Plus que huit marches. Un pied devant l’autre. Le dos qui frotte contre la paroi. Le pistolet relevé à hauteur du visage. Un revers de la main pour chasser une mèche rebelle de mon regard. Une goutte de sueur qui perle de mon menton. Plus que deux marches.
La salle s’ouvre sur ma droite. Je ne peux voir que quelques décombres, et un amas de sacs, dans le fond. Personne en vue. J’aurais eu une grenade, je l’aurais balancée et tout serait fini.
Je me colle contre le mur opposé, tiens mon arme droite et me force à me redresser. Lentement, en grimpant les deux derniers degrés, la salle se présente à moi.
Elle est comme les deux précédentes : carrée, un pilier central, des étroites ouvertures au centre de chaque mur. Les deux filles sont au fond et me tournent le dos. Elles sont penchées sur Torch, attaché à une chaise, les mains dans le dos.
Sa chemise est ouverte. L’une des filles, assez petite, les cheveux châtains atteignant le bas de ses omoplates, à peu près mon âge, a un couteau dans la main et, avec la pointe de la lame, s’applique à tracer je ne sais quoi sur le ventre de Torch qui hurle à nouveau.
Les filles pouffent comme des gamines.
« Mais vous êtes complètement folles ? »
Les mots sont sortis de ma bouche sans que j’aie pu les retenir.
C’est Torch qui me voit en premier. Les deux filles pivotent quasi simultanément. L’autre fille est la grande perche du district Quatre, avec ses longs cheveux bruns, qui était déguisée en poisson lors de la cérémonie d’ouverture. Je ne sais pas pourquoi je pense à ce détail qui m’aurait fait exploser de rire dans une toute autre situation.
Mais présentement, je n’ai pas du tout envie de rigoler.
Les filles sont de toute évidence étonnées de me voir ici. Cela aurait été un atout pour moi si la grande perche n’avait pas un arc à la main. En deux temps trois mouvements, avant que j’aie pu me décider à leur tirer dessus, elle s’empare d’une flèche et tend son arc vers moi.
Je suis à cinq bons pas d’elle, et elles restent serrées l’une contre l’autre, ce qui m’évite d’avoir à braquer successivement mon arme sur chacune de leur tête.
« Tu peux encore marcher ? » La fille du district Trois m’adresse une moue désapprobatrice. Mais elle ne fait quand même pas trop la fière, avec pour toute arme, son couteau brandi.
« Je me débrouille. Qu’est-ce que vous faites à ce connard ?
— Oh trois fois rien, elle répond, sur le même ton hautain. On est sacrément contente d’avoir pu le capturer, mais je dois dire que te voir ici me rend encore plus heureuse.
— C’est toi qui a buté Slaine, c’est ça ? » La grande brune toute fine me lance des éclairs de haine derrière son arc tendu. « C’est lui qui avait le pistolet avant toi, je le sais.
— Il a dû le lâcher par inadvertance, je réponds, sans détacher mon regard du sien.

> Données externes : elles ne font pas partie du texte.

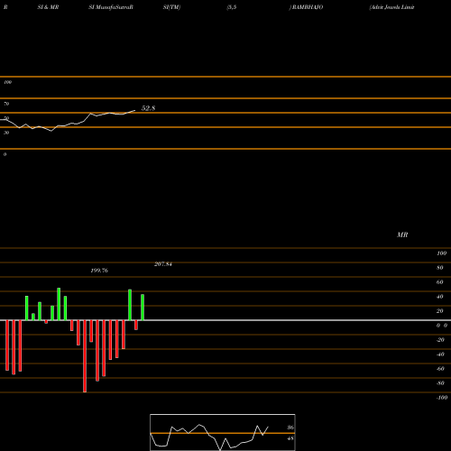Click the MunafaSutra header text

(x=111, y=7)
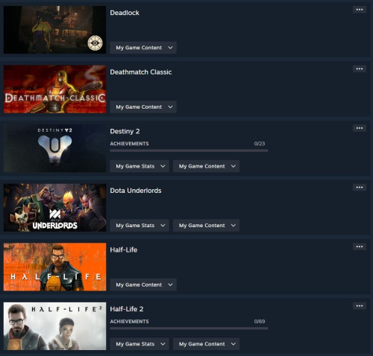Click the Destiny 2 achievements progress bar
Image resolution: width=373 pixels, height=356 pixels.
189,150
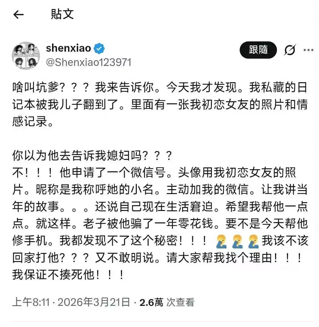Viewport: 319px width, 327px height.
Task: Open the three-dot more options menu
Action: (308, 50)
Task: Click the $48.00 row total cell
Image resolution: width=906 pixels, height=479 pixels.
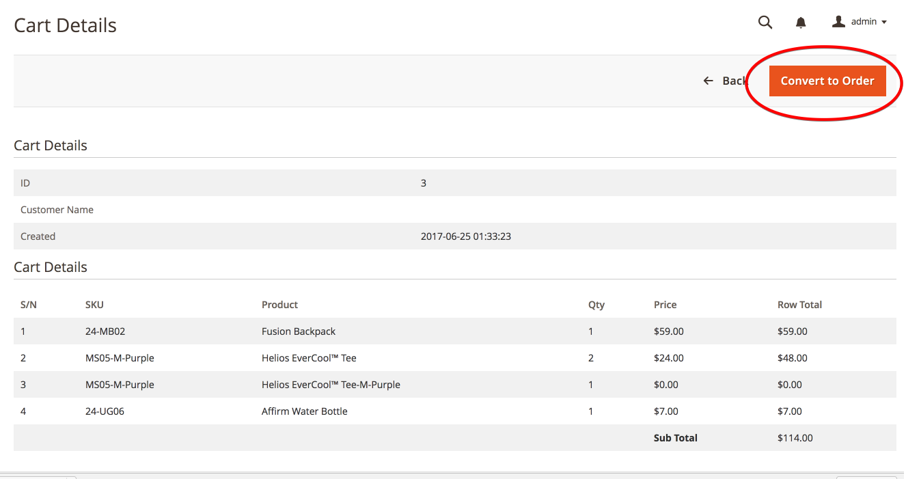Action: pos(792,358)
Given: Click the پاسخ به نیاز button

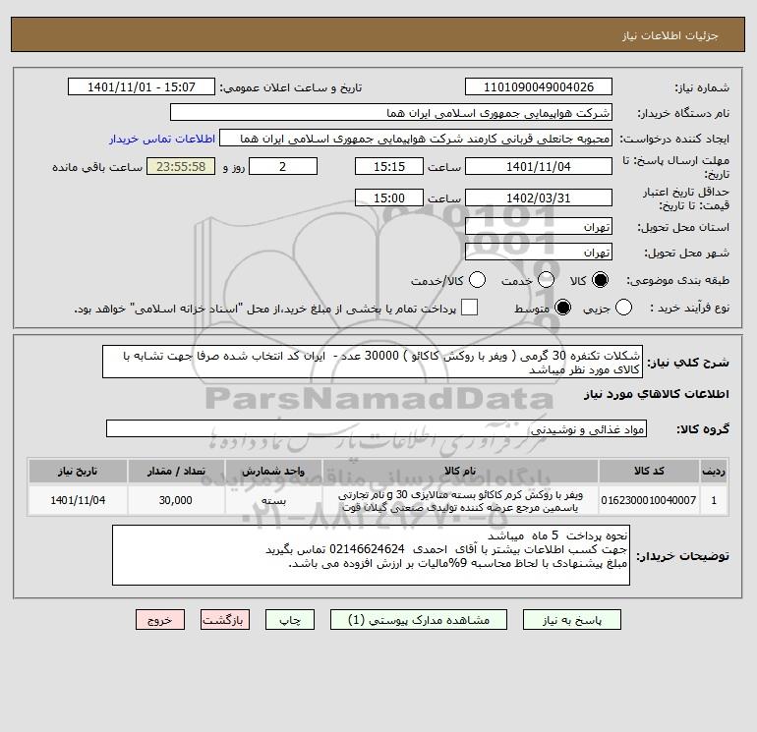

— T’as tué Slaine, son coéquipier, renchérit la fille aux cheveux châtains en hochant la tête en direction de la grande perche, et ton pote a tué mon coéquipier ! Je le sais car je l’ai vu ! Il venait de te planter et ton pote l’a embroché par derrière. Il était à quoi, cent pas ? Cent pas, et il balance un javelot avec une force surhumaine, sans rater sa cible. J’aurais tellement voulu le faire souffrir pour ce qu’il a fait ! »
C’est Stieg.
C’est Stieg qui m’a sauvé la vie.
Oh mon dieu, si j’avais su…
Je m’en suis douté à un moment, mais je n’ai pas voulu le croire.
« Merci…
— Quoi ?
— Je ne te parle pas à toi, espèce de sadique ! Je dis juste merci tout haut, à Stieg et à sa famille, car grâce à lui, je suis encore vivante aujourd’hui. Et je suis ici pour finir le boulot. »
La fille du Trois se met à rire, vite imitée par la grande perche.
« Ha, ça, c’est que tu crois ! Que vas-tu faire, petit “deux”, face à deux Carrières surentraînées ? Tu devrais poser ton arme de suite, je t’assure que ta mort sera rapide !
— Deux ! répète la grande brune. Mais comment as-tu fait pour avoir une note aussi nulle ? Je crois que je n’ai jamais vu ça de toute ma vie ! »
Lentement, elle s’approche de moi. L’autre la colle comme si c’était son unique salut. J’oblique lentement, tourne autour du poteau central, veille à garder le plus de distance possible entre elles et moi. Si elles venaient à se séparer, je serais obligée de me mettre à tirer, ou je serais perdue. Tant qu’elles restent collées l’une à l’autre, j’ai une chance de m’en tirer.
C’est ça qu’on leur a appris, à leur école de Carrières ? Pas très futé !
Mes yeux se fixent un instant sur la pointe de la flèche, prête à se ficher dans ma poitrine. Après Slaine et son pistolet, me voilà à nouveau à la merci d’une arme qui peut me tuer d’un coup, sans que j’aie le temps de m’en rendre compte. C’est si déstabilisant…
Je m’efforce de reporter mon attention sur le regard de la grande brune, afin d’y déceler le moindre signe d’affaiblissement. Car si je tiens mon arme au bout de mon bras gauche, tremblant et fatigué, elle, elle doit carrément garder son arc bandé, ce qui doit être rapidement éreintant.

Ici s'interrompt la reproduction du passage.